I see people analytics used in primarily two areas; 1) making better (evidence-based) HR decisions and 2) solving business issues. The first includes a wide array of things from improving on internal people reporting and scoreboards, engagement surveys to creating predictive models for turnover, talent performance, recruitment success or assessing leadership training and innovation processes. The second area uses people data to answer questions such as “How to we sell more widgets?”, “What engagement activities creates the best service delivery which impacts customer retention the most?” or suchlike.
But there are challenges with both, which makes it problematic for many People Analytics departments/teams/units in many organisations. The challenge with the first type is that HR processes themselves only creates limited measurable value – or is not perceived to create a lot of value. The problem with the second is, that there are only few business issues where people analytics presently is used either due to lack of relevant data to answer the questions, that HR/People Analytics they are not asked to contribute with an answer or that the issue is not people related. In any case, while on one hand there are many great People Analytics projects, studies, examples out there and the size and quality is increasing a lot and on the other hand the impact across the organisation is still relatively small.

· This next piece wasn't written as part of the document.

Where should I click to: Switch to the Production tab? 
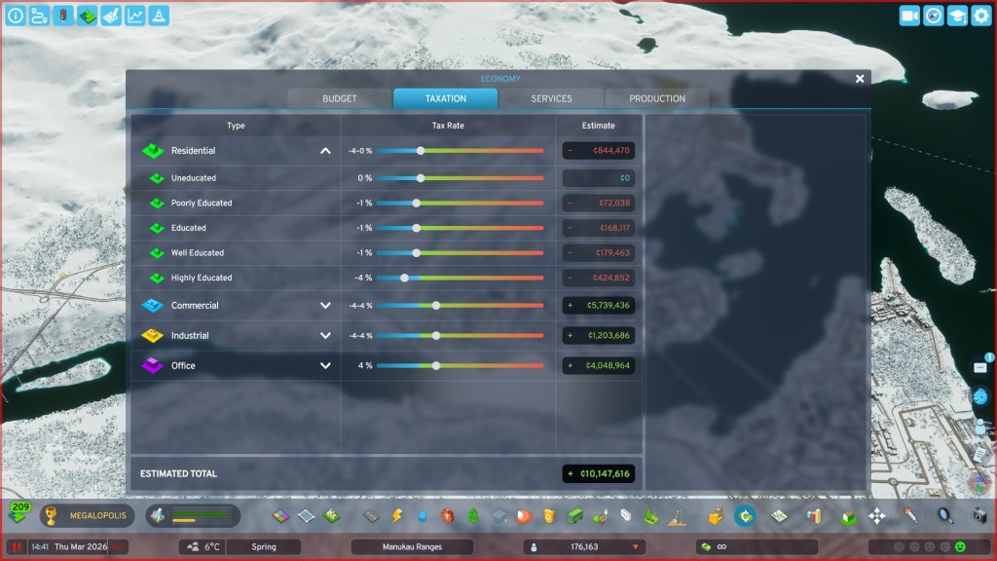(x=657, y=98)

I believe there is a third avenue for People Analytics to add value, namely by working closely with Change Management. Change management is in many mature organisations (project wise) an integrated part of the most strategic projects but is in need of support.
Change Management is a structured process with a specific set of tools to ensure the people side of change and is an essential part of projects succeess; project management delivers the solution on time and budget and change management makes the organisation ready to embrace and utilise the solution. But whereas project management is a well-established discipline with industry standards with well adopted tools and best practice, Change Management is still relatively young and is still looking for ways to improve.
Because most organisations are executing their most critical strategic initiatives – or Must Win Battles – as projects, and a large part of the potential success of those projects lie in successful Change Management most companies are looking for ways to make Change Management better. People Analytics can play a major role in delivering excellent Change Management and hence directly impact the successful implementation of strategies within an organisation. This is in my view an under-utilised avenue for People Analytics to affect business results.
There are many concrete ways HR data and People Analytics can support Change Management; engagement data can help identify likely resistance, the new generation of real-time employee sentiment tools can help assist in the implementation phase, network models can identify useful change agents/ambassadors, effective evaluation of effectiveness of training classes, predictive models for adoption usage, effective dashboards for usage of the new solution and many other activities. I trust the list is long. In a recent Harvard article, social media analytics was used as an example of HR data usage in change management.
It is a win-win really; Change Management need more data to assess risks, progress, adoption and usage and People Analytics needs to apply its findings find more value. A partnership between the two functions will instantly create measurable value. Some might question if organisations are actually ready for this. Let us step up to the challenge.